View Single Post
  #19   Report Post  
George E. Cawthon
 
Posts: n/a
Default Carrier Gas Furnace - Ignition Lights But Nothing Else



Greg O wrote:

"Tony Hwang" wrote in message
news:c11Jb.898531$6C4.783529@pd7tw1no...


JB Books wrote:
(IZ) wrote in message

. com...

I have a Carrier Gas Furnace Model #58GS050-2

When I turn the thermostat to Auto or Heat and call for heat, the
electronic ignition clicks, fires up but then nothing afterwards! I
let the pilot stay in this state for 5, 10, 15 minutes but the furnace
never kicks in.

Do I have a faulty solenoid? Again, the pilot lights just fine.
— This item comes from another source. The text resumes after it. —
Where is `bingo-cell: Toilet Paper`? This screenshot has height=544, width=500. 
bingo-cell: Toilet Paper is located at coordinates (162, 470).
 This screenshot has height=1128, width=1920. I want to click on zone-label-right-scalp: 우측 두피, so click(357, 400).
Any help would be extremely appreciated.


Happy new year (brrrrrr)

-Izik


the problem is a dirty flame sensor. find the metal rod that is in
the pilot flame and sand it clean.

JB Books

Hi,
When sensor gets rusty, it does not work well. Remove it and gently rub
off rust/dirt with fine grade sand paper or emery cloth and reinstall.
Furnace works on sequential logic(step by step), really no brainer.
1. Call for heat.
2. Ignite gas as main valve opens.
3. Sense the flame.
4. After buit-in delay, turn on the fan.
So seems like you're stuck in the step where it should sense the
flame.
Can't you read the error code off the control module? My Carrier
Weathermatic gives off error code by way of blinking LED on control
module.
HNY,
Tony
Tony


Tony, have you ever worked on a Carrier furnace model the OP has? I did not
think so! You description is not even close!
Greg


Oh yeah. Pretty close to what the manual for my gas furnace
says. I would suspect that every 85 efficiency gas furnace
would have about the same sequence of events. He left out
starting the inductor fan and yes the ignition starts and
then the gas valve opens but the sequence is pretty damn
close. Some of you guys act like it's some kind of black
art that nobody but 20 year veterans can figure out.
Anybody that is reasonably smart and has mechanical
apptitude and reads the manual can figure it out, especially
if someone helps him with some of the arcane terminology.